Non à l’obscurantisme ! Pour la liberté. Contre la terreur.

Samuel Paty, professeur d’histoire, a été décapité ce vendredi 16 octobre 2020 à la sortie de son collège dans la ville de Conflans, par un fanatique islamiste qui lui reprochait d’avoir montré les caricatures de Mahomet de Charlie Hebdo, dans le cadre d’un cours d’enseignement moral et civique prodigué à des collégiens de 4ème sur la liberté d’expression. Précisons ici que le professeur avait proposé aux élèves qui le souhaitaient de ne pas regarder la caricature qu’il allait montrer si cela était de nature à pouvoir les choquer, et il avait ensuite dialogué avec tous.

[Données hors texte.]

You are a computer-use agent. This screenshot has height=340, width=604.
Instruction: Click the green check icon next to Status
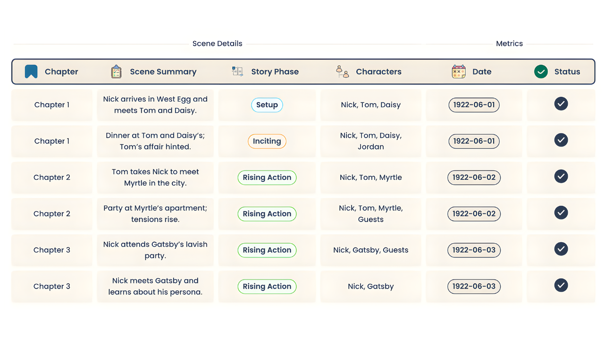pos(540,71)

C’est suffisamment grave pour que je fasse un article spécial sur Toysfab -on est loin des sujets habituels-, car c’est la notion de transmission de l’esprit critique, de la liberté de penser qui est ici mise à mal.
Je ne trouve pas les mots… J’essaye d’écrire cet article depuis deux jours que ce drame a eu lieu, et tous les mots me semblent tellement dérisoires…
Dérisoires face à l’horreur de l’acte commis, dérisoires devant le sentiment que la république est menacée par des personnes qui considèrent qu’elle doit s’effacer devant les prétendus commandements de leur religion, dérisoires face au fait que c’est UN PROFESSEUR de lycée qui a été désigné par une cabale de parents comme ennemi… de quoi ? de leur religion ? alors qu’il transmettait l’histoire et l’esprit critique à des adolescents… Dérisoires alors que l’on voit arriver le cortège de catastrophes qui ne sont que les conséquences de toutes ces conneries « on ne doit pas parler ainsi de ceci, de cela, cela offense untel, cela offusque unetelle » qui finissent par justifier tous les relativismes, toutes les victimisations (qui vous le savez appellent par symétrie des bourreaux)… et au nom du pluralisme des pensées on en viendra à justifier d’enseigner le créationnisme, les différences de races, l’infériorité des femmes, le refus des traitements médicaux etc.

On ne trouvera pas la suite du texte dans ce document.